If you’re LGBT, interested in film, or not living under a rock, chances are you’ve heard about Blue is the Warmest Color, the French film about two young lesbians that won the Palme d’Or at the Cannes Film Festival last year. Well, that film is based on the French graphic novel Le bleu est une couleur chaude (in English, Blue is the Warmest Color).
The film, as you’ve probably heard (or seen), contains explicit sex scenes, but apparently the book is meant for young adults. I picked up the book over winter break and read through it in about an hour or two.

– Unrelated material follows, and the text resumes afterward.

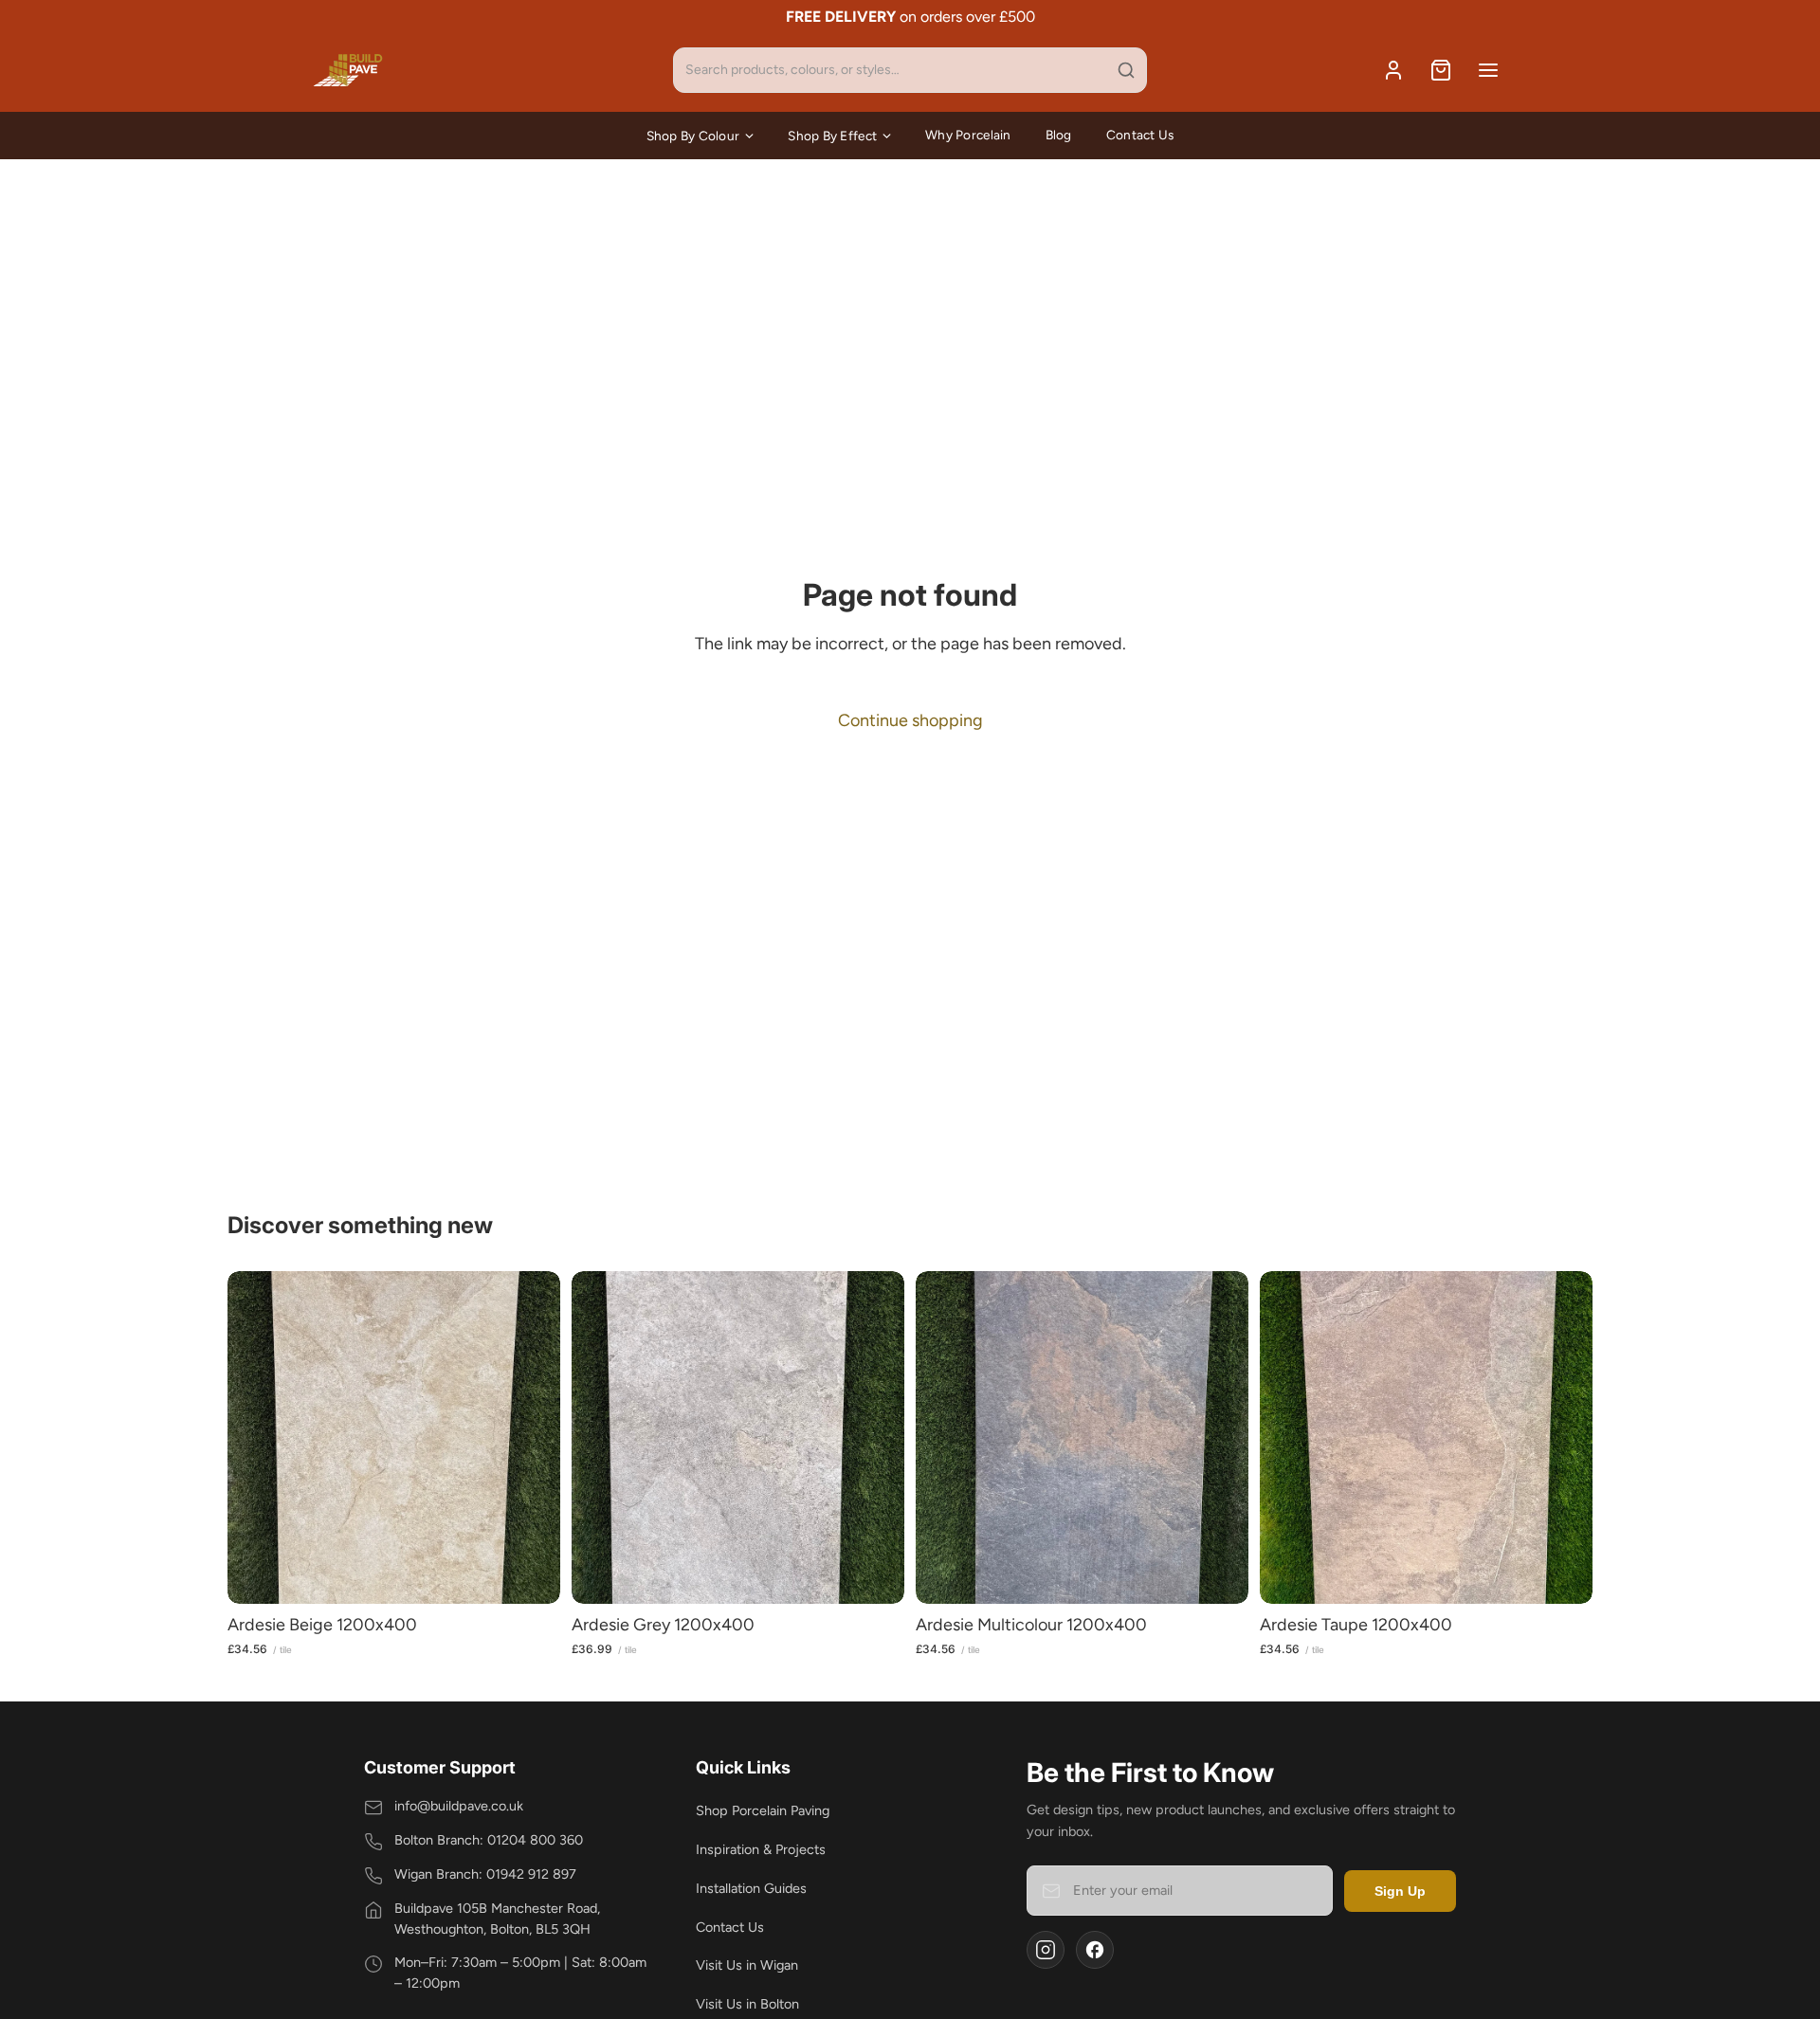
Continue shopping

Blue is the Warmest Color is a graphic novel about growing up, falling in love, and coming out. Clementine is a junior in high school who seems average enough: she has friends, family, and the romantic attention of the boys in her school. When her openly gay best friend takes her out on the town, she wanders into a lesbian bar where she encounters Emma: a punkish, confident girl with blue hair. Their attraction is instant and electric, and Clementine find herself in a relationship that will test her friends, parents, and her own ideas about herself and her identity.
First, the negative. This novel is, unfortunately, saturated with your stereotypical queer coming-out angst: homophobic friends and parents, self-loathing, jealousy, etc. And it’s made even more sad by the fact that we know from the beginning that the main character has passed away. It’s not very original, and the translation from the French is really quite clunky.
The pacing was also strange. The first half moved slowly, but the second half jumped ahead in leaps and bounds. First they’re teenagers, just falling in love, and suddenly they’re living together as adults. Everything happens so fast with very little explanation along the way.
It is, however, a moving love story. It’s full of all that first-love excitement—made even more magical by the fact that it’s not what Clementine expected. She never expected to fall in love with a girl. And the illustrations are really beautiful. I love the blue of Emma’s hair, the way it stands out every time she’s in the picture. It’s lovely.
All in all, I’d recommend this novel. It’s a quick read, and the artwork makes it worth it.